Through Green Button: log into SmartHub (https://nolinrecc.smarthub.coop), open My Usage, click Green Button Download My Data, pick a date range up to 14 months and hourly or daily granularity, and download the zipped Atom/ESPI XML. It's free, includes kWh per interval and cost estimates, and flags any estimated intervals. The AMI meters record hourly kW and voltage at every service point.

Can a consultant get automated access to a Nolin member's data?

No utility-run automated path exists — Connect My Data isn't enabled and there's no utility API. The manual workflow: the member downloads the Green Button XML and shares it, or signs a data release authorization so the consultant can request data directly at (270) 765-6153, handled case-by-case. For programmatic access, Nectar provides API access to utility billing and interval data — see docs.nectarclimate.com.

Does Nolin RECC support EDI for commercial accounts?

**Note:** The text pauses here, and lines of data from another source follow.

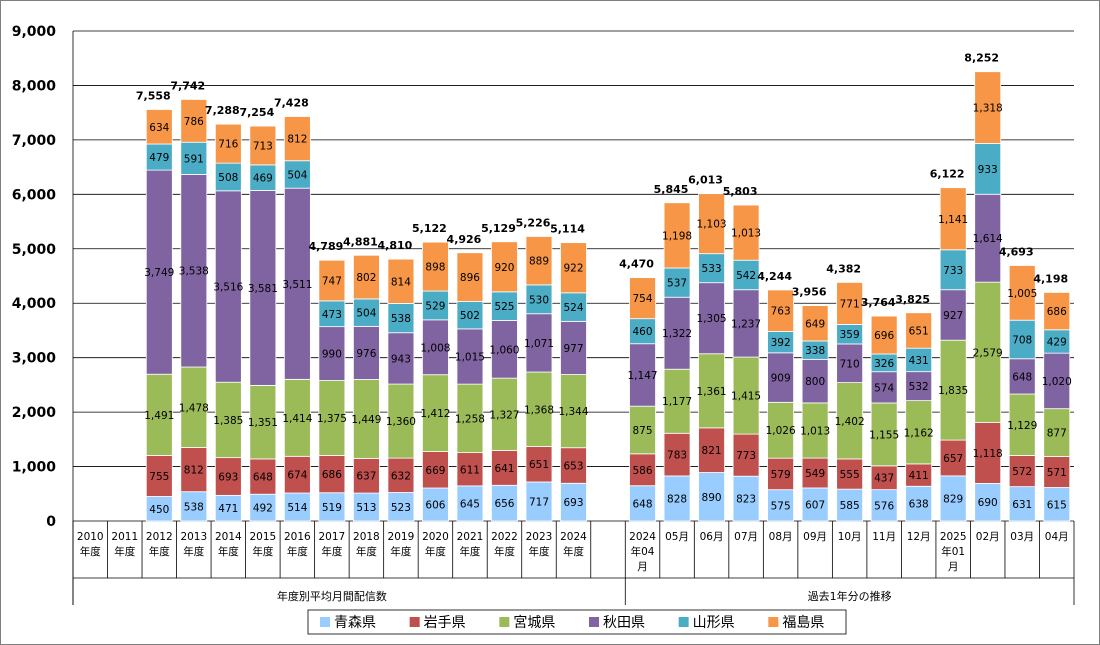 This screenshot has height=645, width=1100. I want to click on data-label: 783, so click(677, 456).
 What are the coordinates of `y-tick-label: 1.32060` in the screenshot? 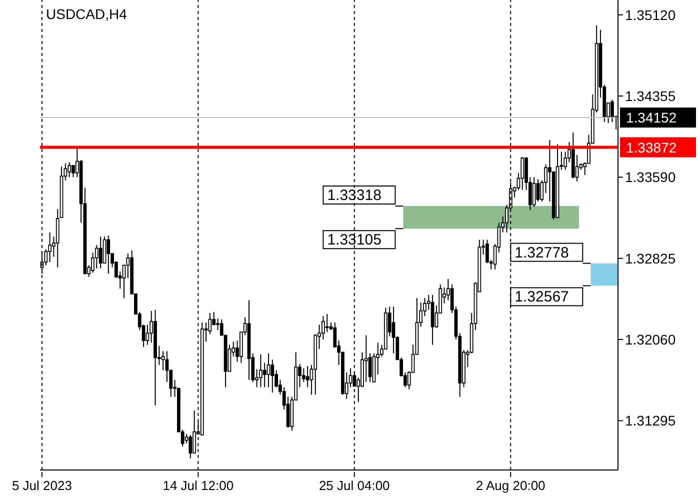 It's located at (650, 340).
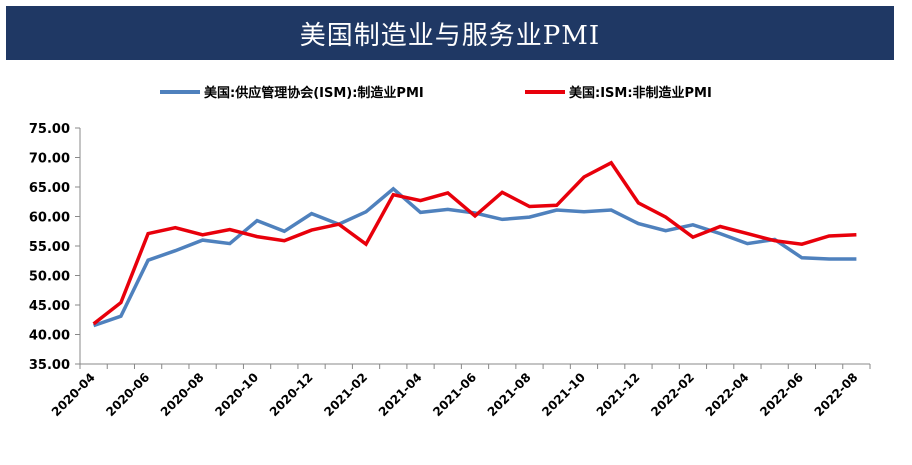 This screenshot has height=465, width=912. I want to click on x-tick-label: 2020-06, so click(128, 394).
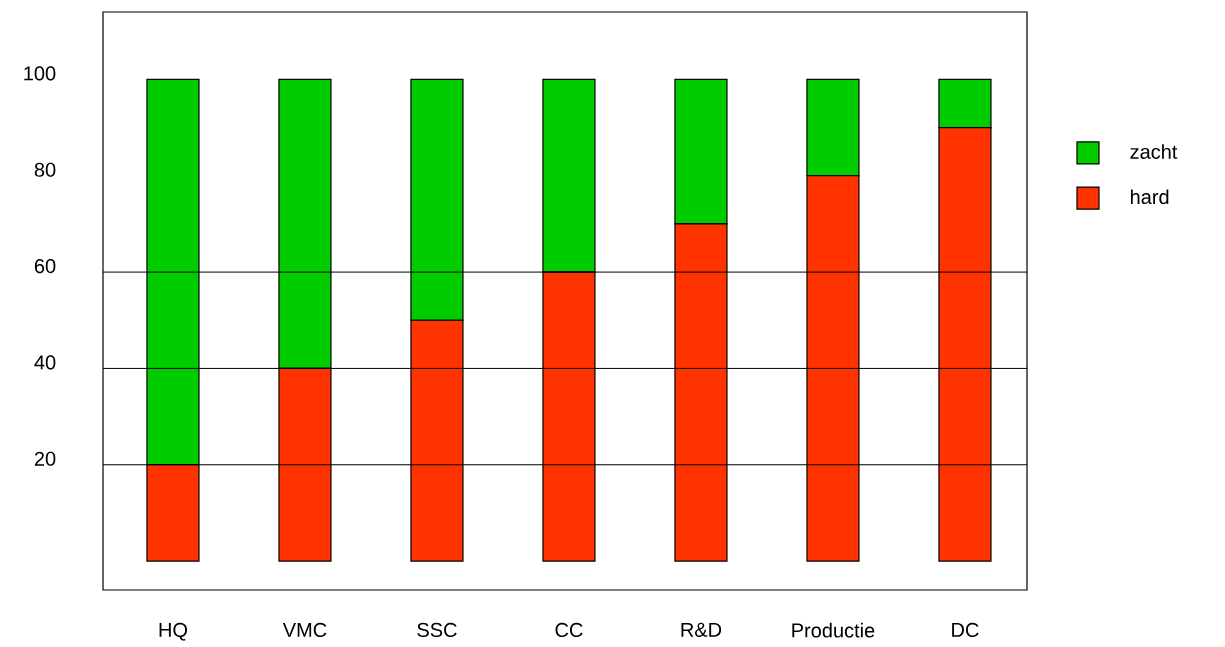 This screenshot has width=1225, height=647. I want to click on x-tick-label: DC, so click(966, 630).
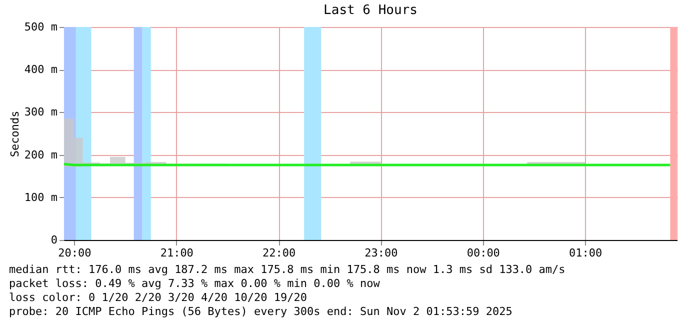 Image resolution: width=697 pixels, height=321 pixels. Describe the element at coordinates (483, 253) in the screenshot. I see `x-tick-label: 00:00` at that location.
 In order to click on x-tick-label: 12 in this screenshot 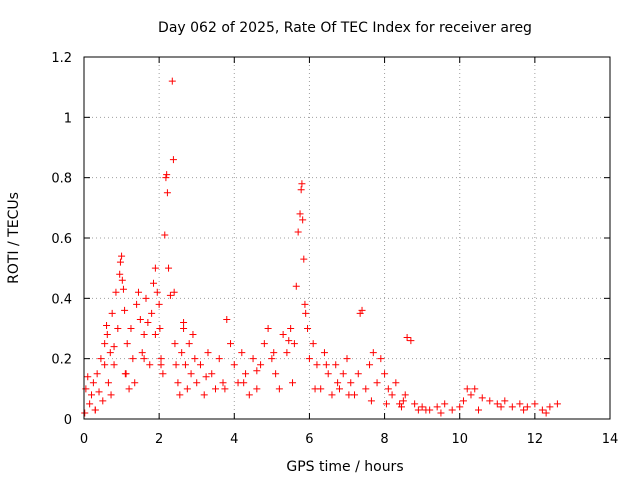, I will do `click(536, 440)`.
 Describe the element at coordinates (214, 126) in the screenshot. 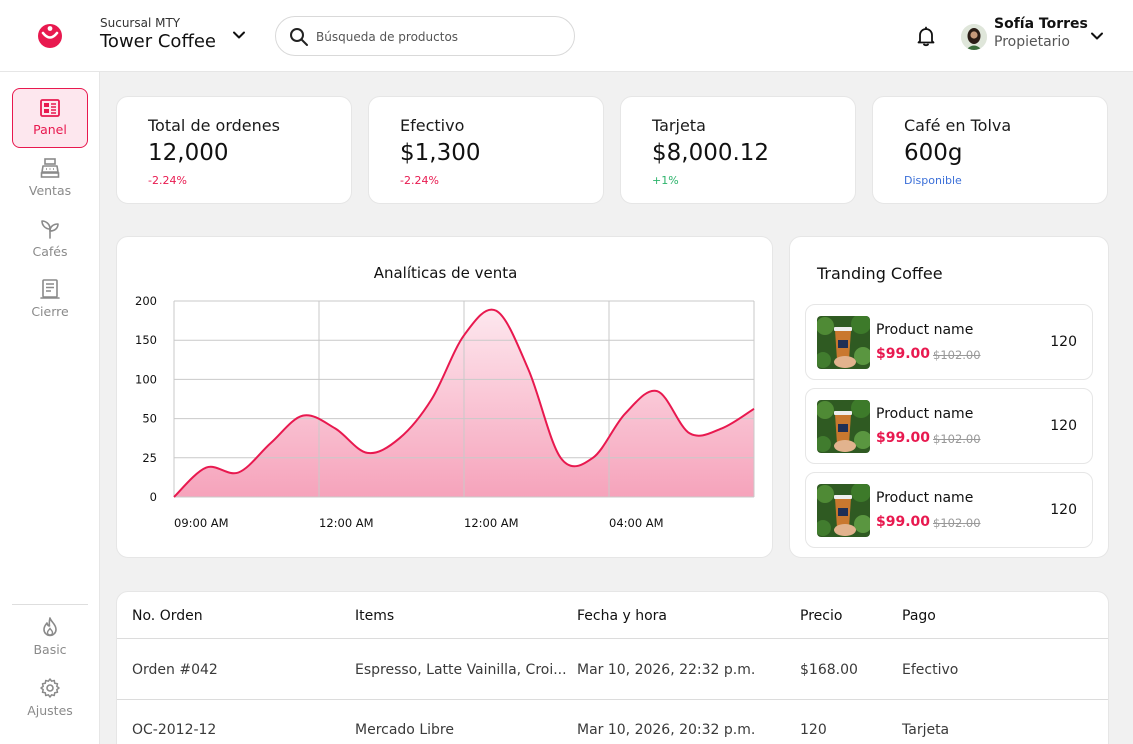

I see `stat-title: Total de ordenes` at that location.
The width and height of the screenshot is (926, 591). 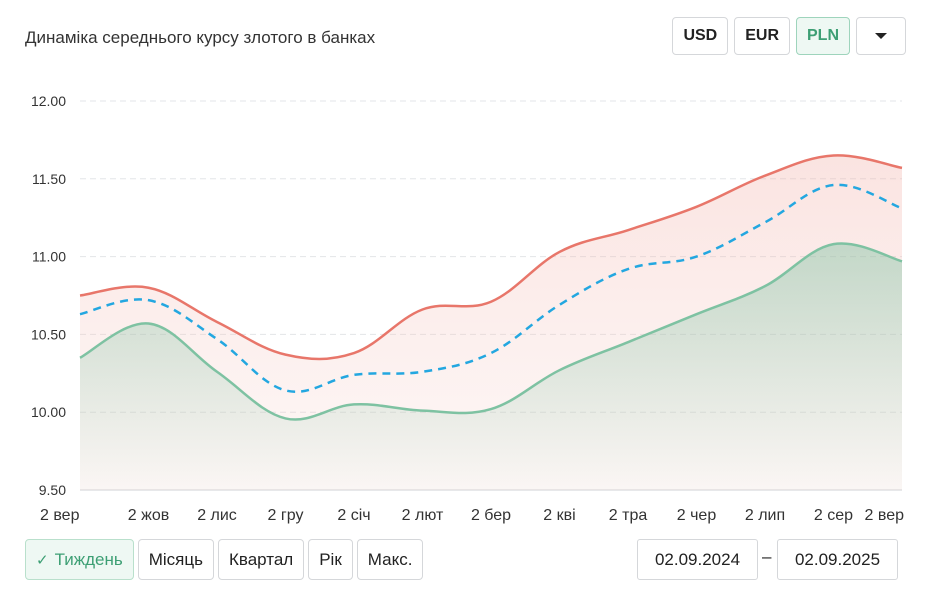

Not for customers. No trading partner enrollment, X12 guides, or transaction sets (814/820/867/810) are published. The co-op likely uses EDI internally with EKPC and the Kentucky PSC, but the customer-facing alternative is Green Button XML exports from SmartHub — or middleware that converts utility data into your required formats.

What is the SimpleSaver program and how does data sharing work?

SimpleSaver is the Kentucky Touchstone Energy demand response program, currently focused on EV charging. Members opt in, explicitly authorize a trusted third-party vendor to collect charging data, and earn bill credits for charging off-peak (10 PM - 6 AM). It's the only formal third-party data authorization channel Nolin offers — call (270) 765-6153 for details.

What's the best way for an energy platform like Nectar to work with Nolin RECC accounts?

Nolin is on Nectar's roadmap. Today, customer-downloaded Green Button XML (hourly, 14 months) plus SmartHub bill PDFs are the reliable inputs — both standard formats. Because Nolin's AMI already records hourly kW and voltage everywhere, and the NISC platform technically supports CMD, automation potential is strong if the co-op enables third-party authorization.